Avant le règlement de la poursuite, Lucke avait déjà rejoint le fournisseur de produits de maçonnerie MC Endeavors. La firme a diffusé de nombreux communiqués de presse le mois dernier, faisant valoir sa capacité à construire des maisons et acclamant la déclaration du président d’Haïti nouvellement inauguré, Michel Martelly : « C’est une nouvelle Haïti qui est ouverte pour les affaires maintenant. »

L’ambassadeur des États-Unis en Haïti Kenneth Merten avec la secrétaire d’État américaine Hillary Clinton en Haïti après le tremblement de terre de 2010.

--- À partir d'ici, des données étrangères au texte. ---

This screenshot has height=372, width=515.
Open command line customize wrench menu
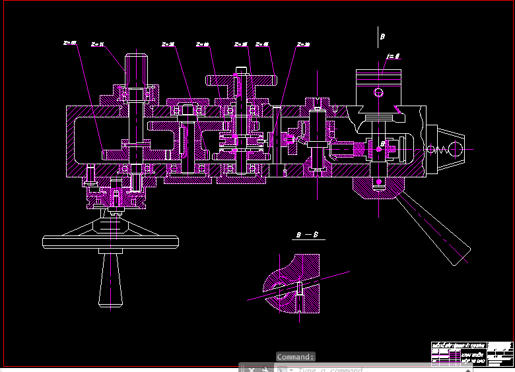pyautogui.click(x=265, y=369)
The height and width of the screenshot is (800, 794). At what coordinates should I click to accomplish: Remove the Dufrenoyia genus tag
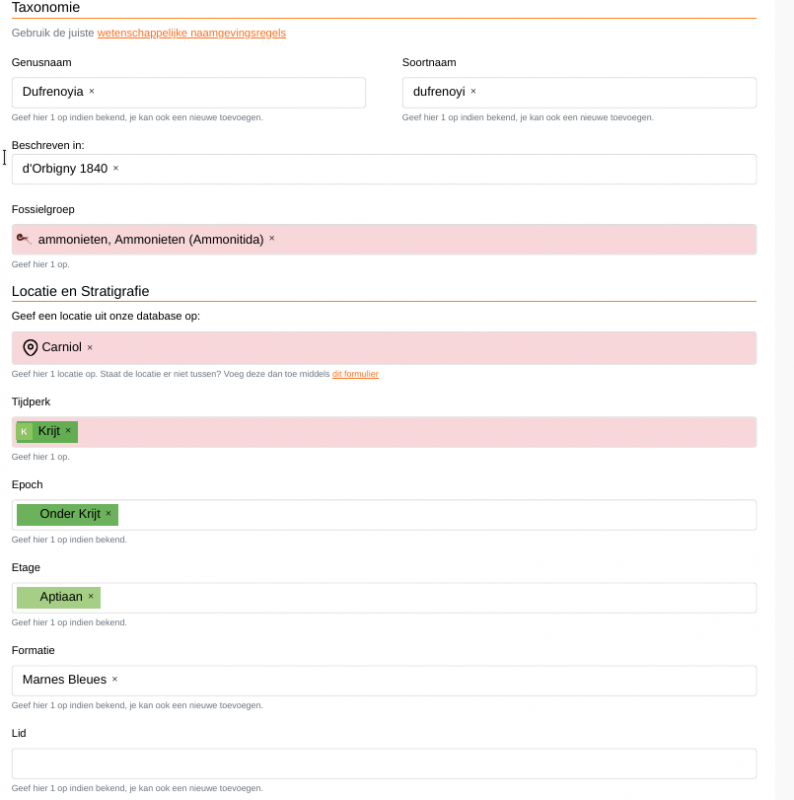tap(92, 91)
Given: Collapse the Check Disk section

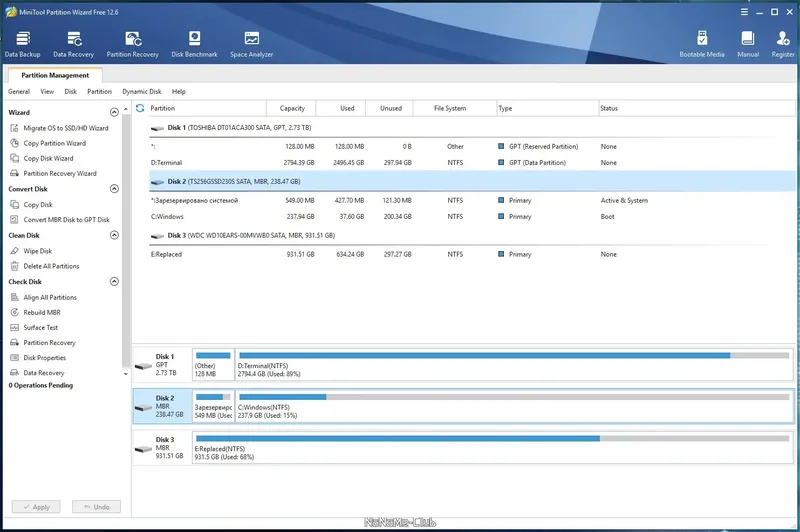Looking at the screenshot, I should point(114,282).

AshBritt et Lucke n’étaient pas les seuls vautours de désastres en Haïti qui trempaient dans des magouilles. Un peu plus d’un an après son geste bienveillant, le directeur général d’Innovida, Claudio Osorio, était en cour, poursuivi par une autre vedette de la NBA, Carlos Boozer, pour avoir « intentionnellement, avec malveillance, frauduleusement » dilapidé un investissement de 1 million $ du joueur de basketball dans InnoVida Holdings, a rapporté le Chicago Sun-Times du 24 avril 2011. L’article cite l’avocat de Boozer affirmant qu’Osorio a fourni de fausses informations au sujet de ses affaires, menti, et « promis des rendements de 1 000 % pour les projets à l’intention de zones touchées par des catastrophes » comme Haïti. « InnoVida est défendeur dans au moins 14 poursuites connues, dont un droit de rétention général dont font l’objet les actifs de l’usine en opération », selon la poursuite. InnoVida a été confiée à un syndic nommé par la Cour le 3 mars.

La « ruée vers l’or » annoncée par l’ambassadeur Merten a commencé alors que des Haïtiens étaient encore en train d’être tirés des décombres. Depuis, l’USAID a distribué près de 200 millions $ pour l’aide humanitaire et la construction. En avril, seulement 2,5 % de l’argent avait été accordé aux entreprises haïtiennes, selon le Center for Economic and Policy Research.

Lucke, pour sa part, ne se cache pas de faire fortune grâce au malheur des autres. « C’est en quelque sorte la manière américaine » a-t-il dit à Haïti Liberté. « Vouloir faire des affaires ne signifie pas forcément que vous cherchez à être un rapace. Il n’y a rien d’insidieux… Ce n’était pas pire que l’Irak. ».